▸ OBJECTIVE
Rewrite the listing below, substituting "screen image" for every "screenshot" and leaving everything else unchanged. Omit the pictures from your answer.

• • • •

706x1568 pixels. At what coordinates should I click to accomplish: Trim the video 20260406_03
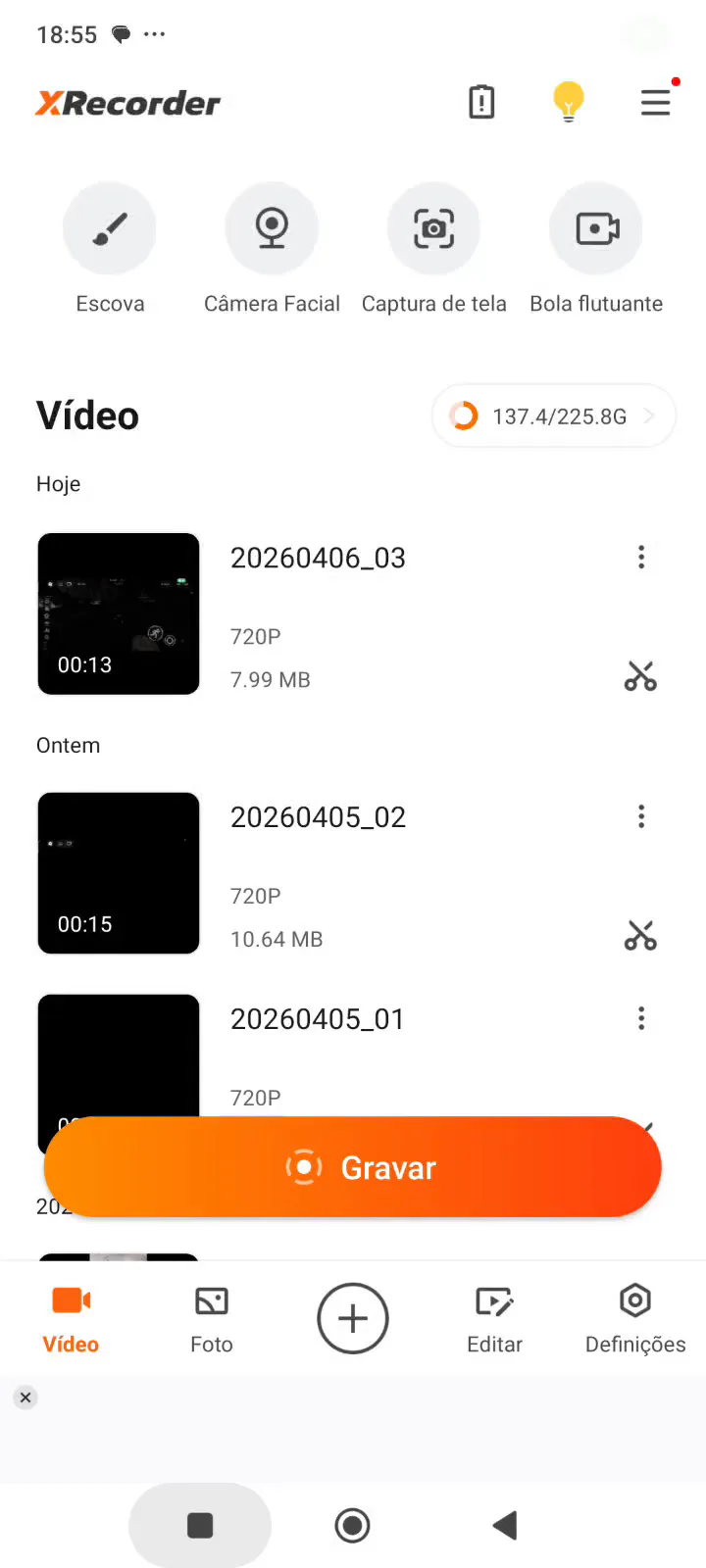pos(640,676)
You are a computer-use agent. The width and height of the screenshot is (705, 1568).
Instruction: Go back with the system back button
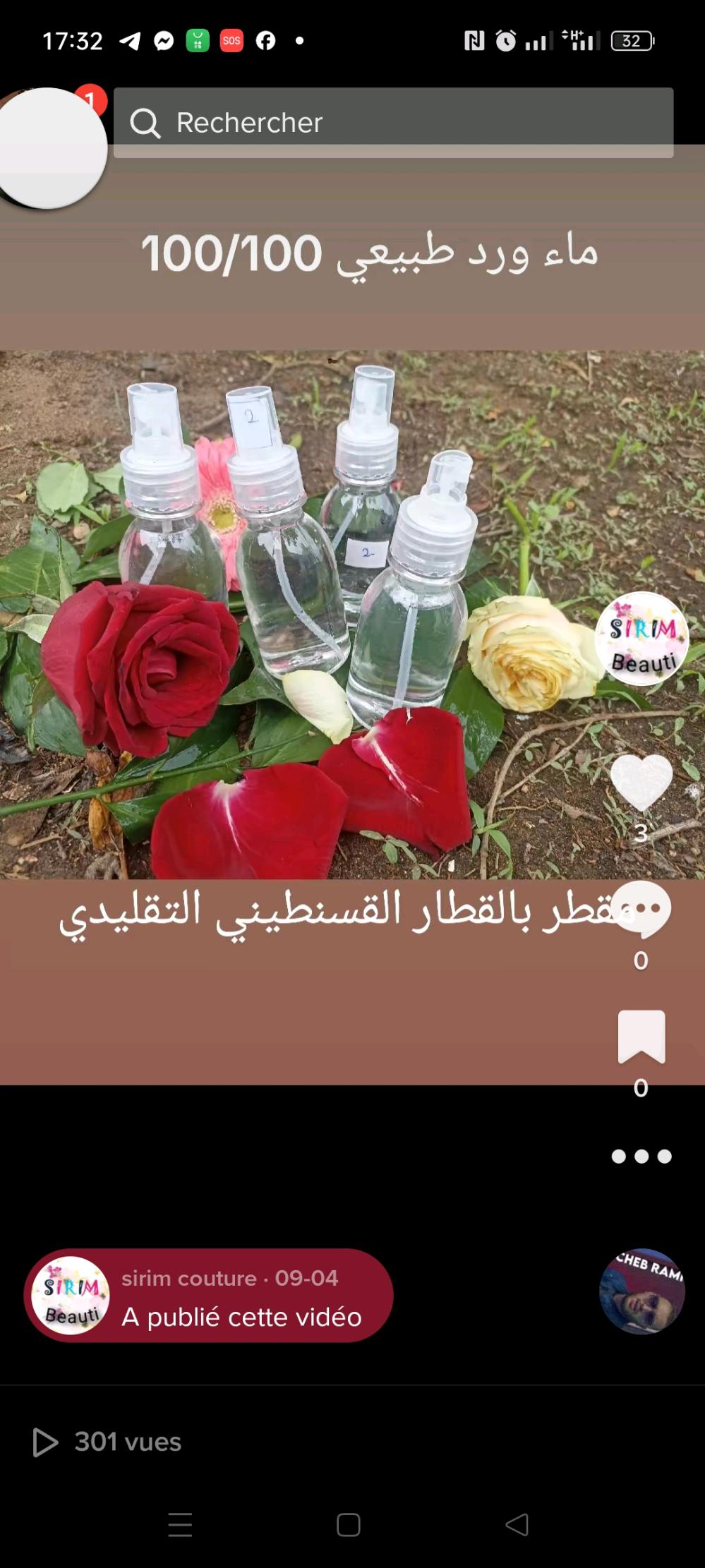[517, 1524]
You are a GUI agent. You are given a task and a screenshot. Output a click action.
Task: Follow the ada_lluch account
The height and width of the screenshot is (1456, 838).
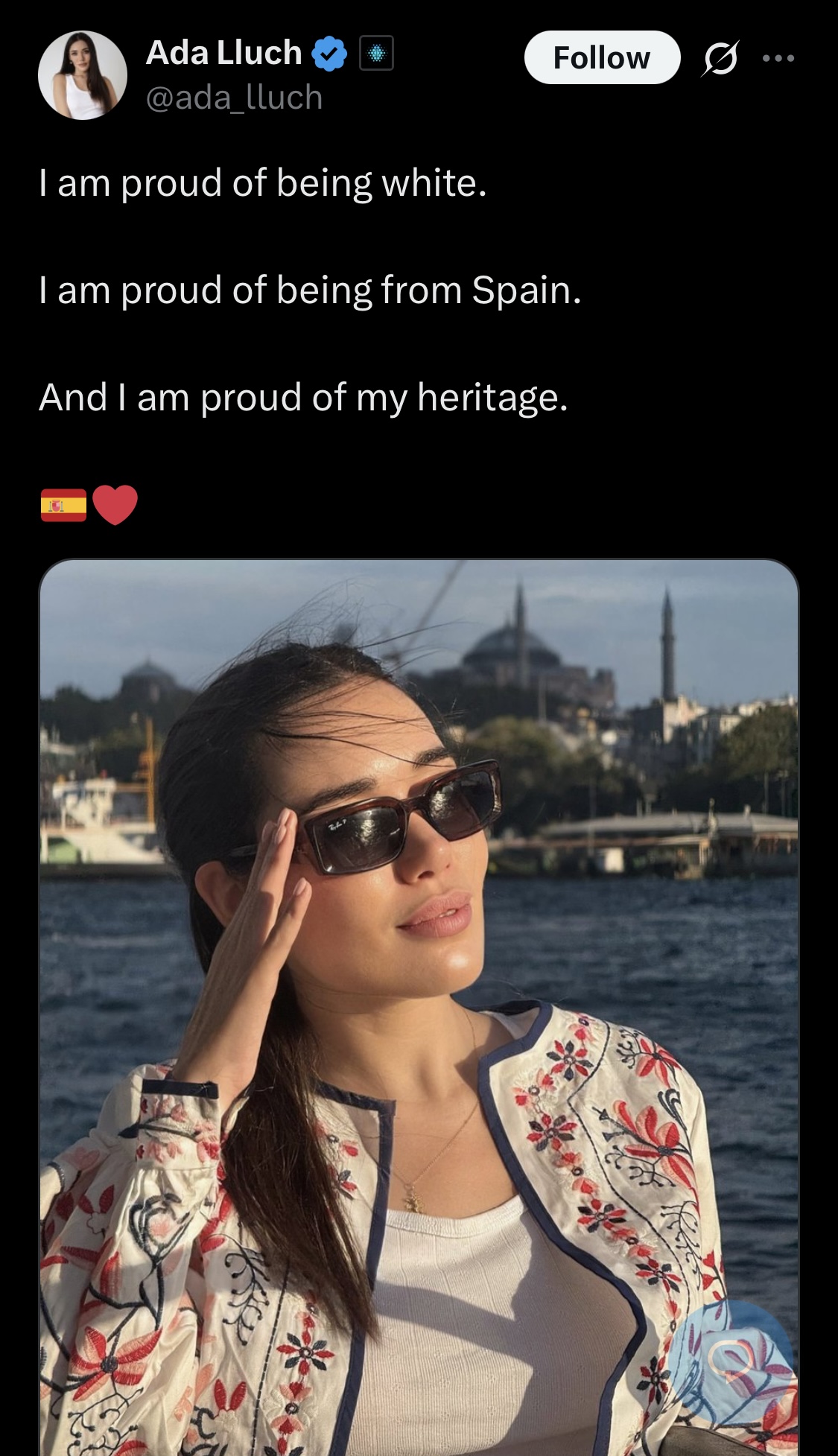[601, 57]
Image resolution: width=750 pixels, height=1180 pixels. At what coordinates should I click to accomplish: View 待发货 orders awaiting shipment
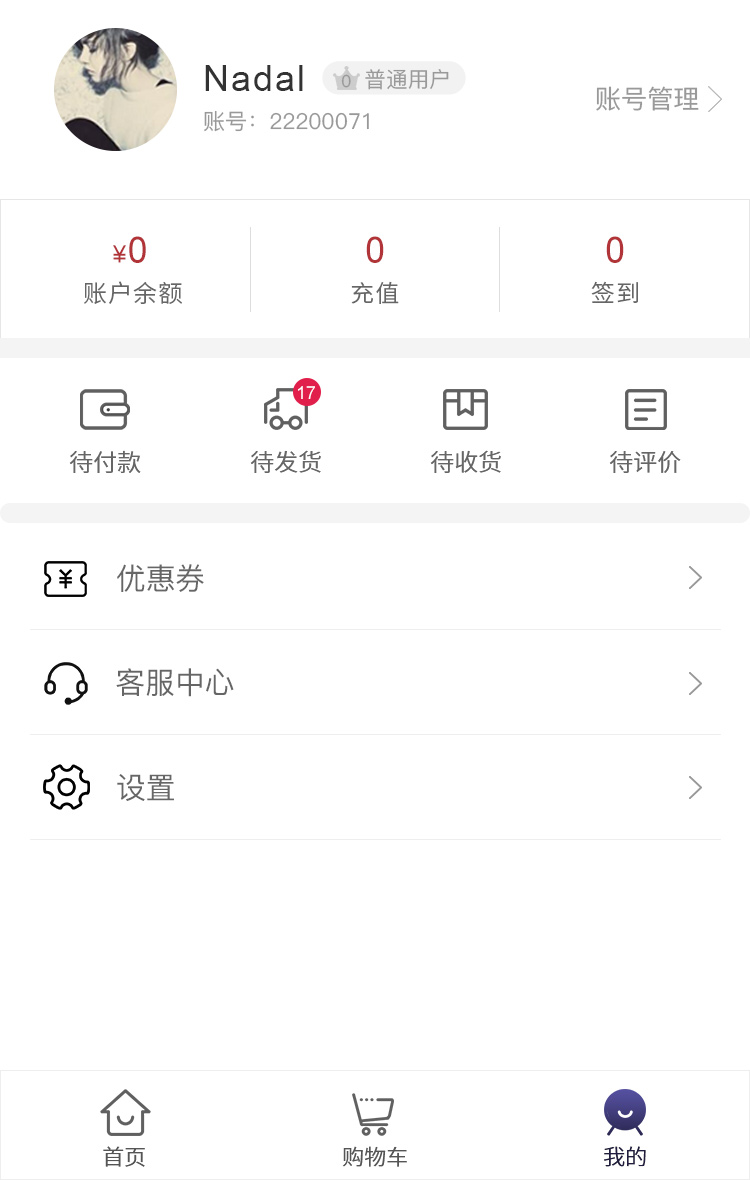coord(286,431)
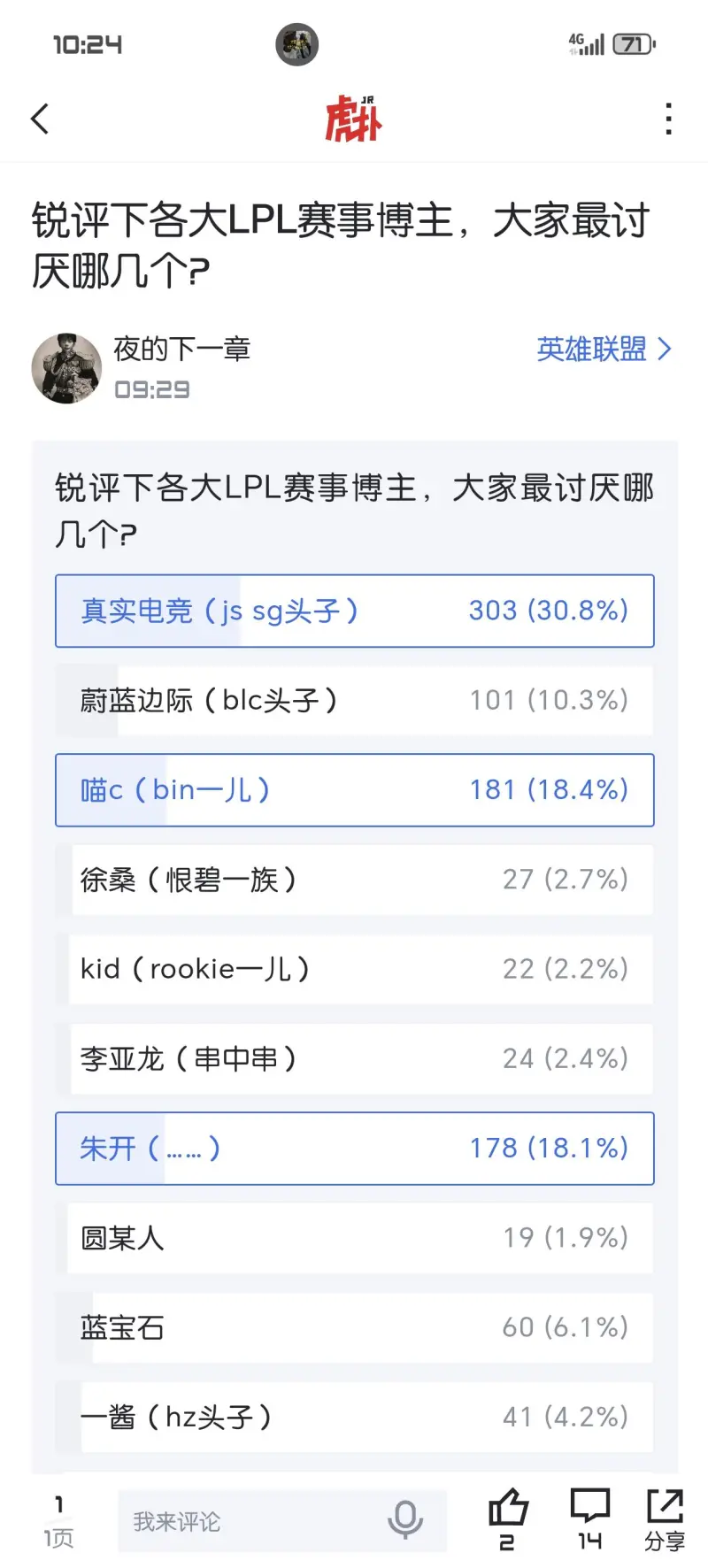The image size is (708, 1568).
Task: Tap 夜的下一章's profile avatar
Action: pos(66,367)
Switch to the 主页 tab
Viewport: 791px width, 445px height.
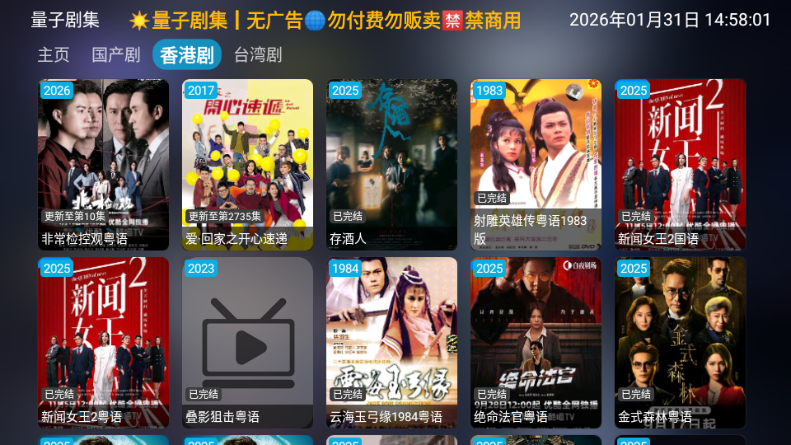tap(54, 55)
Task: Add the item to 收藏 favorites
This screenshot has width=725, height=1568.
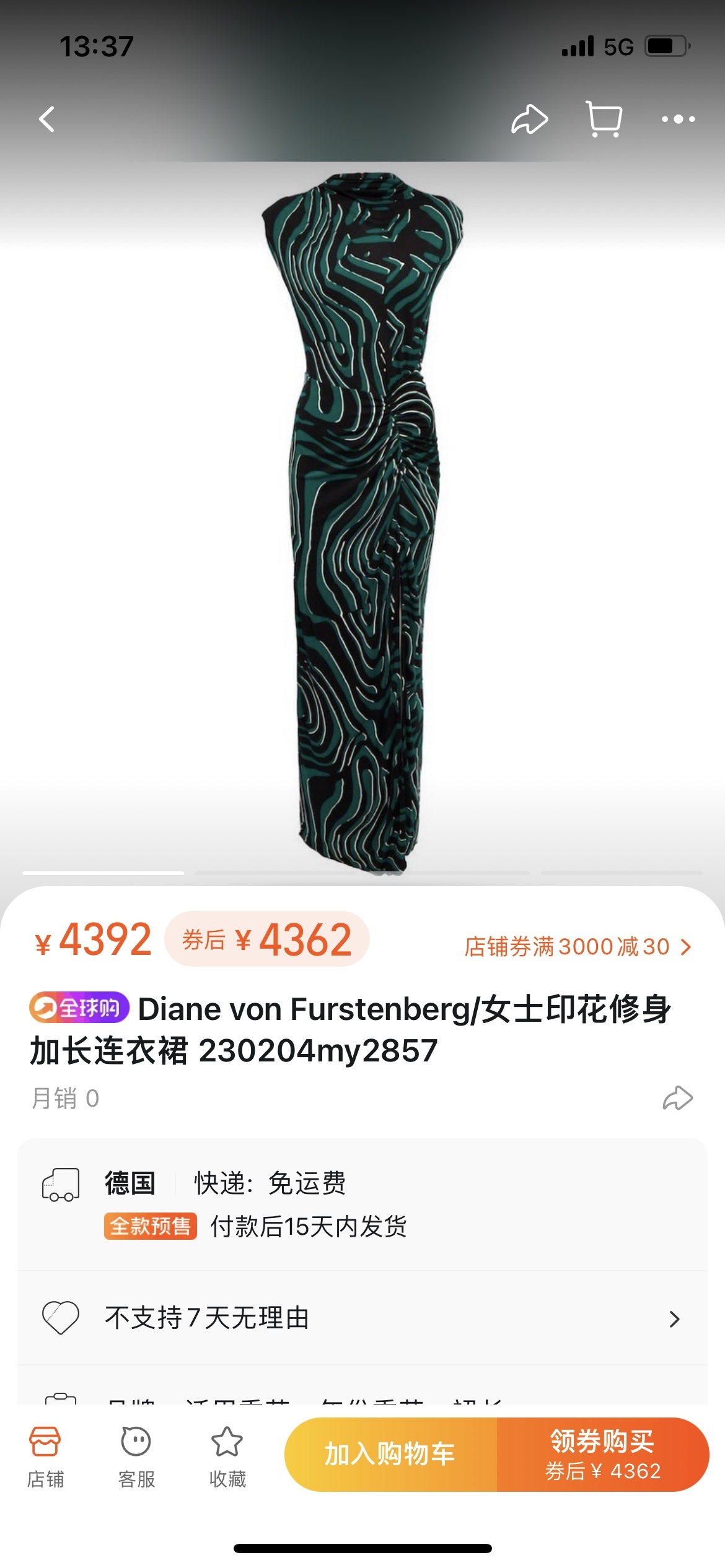Action: click(x=227, y=1455)
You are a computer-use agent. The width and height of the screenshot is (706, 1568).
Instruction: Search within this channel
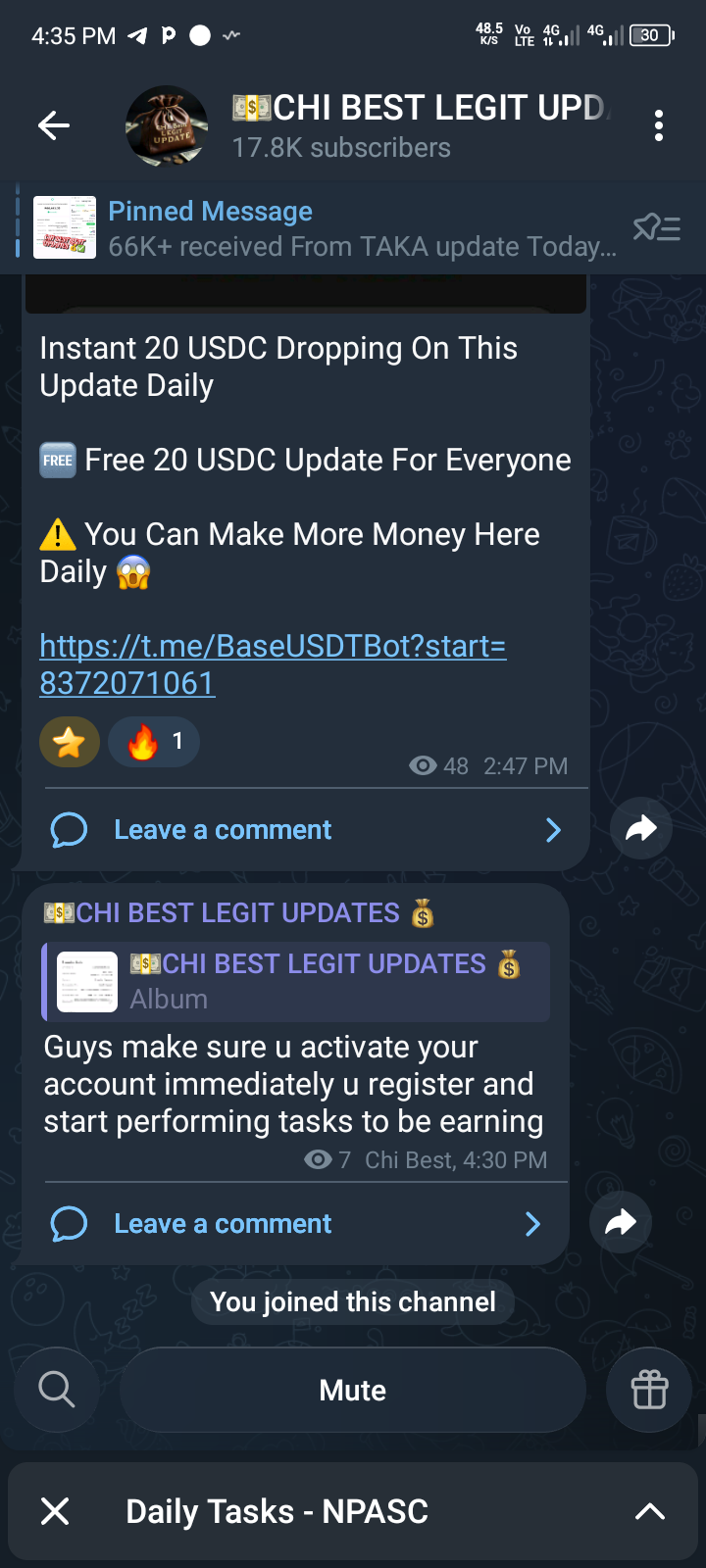(x=57, y=1389)
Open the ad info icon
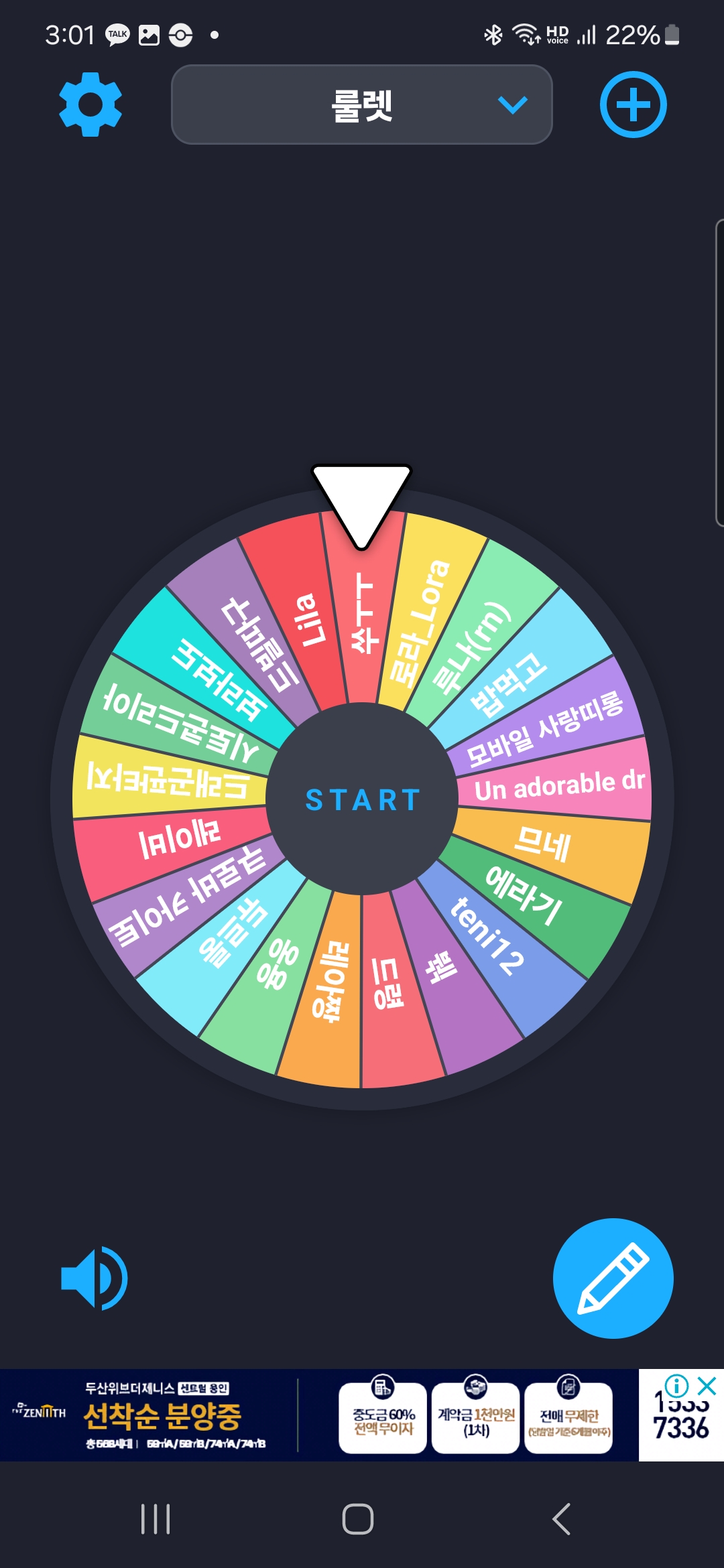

• • • •

▸ RESULT FOR THIS EXERCISE
706x1568 pixels. At what coordinates should I click to accomplish: Trim the video 20260406_03
pos(640,676)
You are a computer-use agent. The width and height of the screen image is (705, 1568).
Instruction: Go back with the system back button
[517, 1524]
You are a GUI agent. You are given a task and a screen image. Output a click action.
Task: Follow the ada_lluch account
The height and width of the screen image is (1456, 838).
[601, 57]
Image resolution: width=750 pixels, height=1180 pixels. At what coordinates should I click to accomplish: View 待发货 orders awaiting shipment
coord(286,431)
The image size is (708, 1568).
Task: Tap 夜的下一章's profile avatar
Action: pos(66,367)
Switch to the 主页 tab
Viewport: 791px width, 445px height.
tap(54, 55)
Task: Add the item to 收藏 favorites
This screen image has width=725, height=1568.
Action: click(x=227, y=1455)
You are a computer-use agent. The width and height of the screen image is (706, 1568).
Instruction: Search within this channel
(x=57, y=1389)
Open the ad info icon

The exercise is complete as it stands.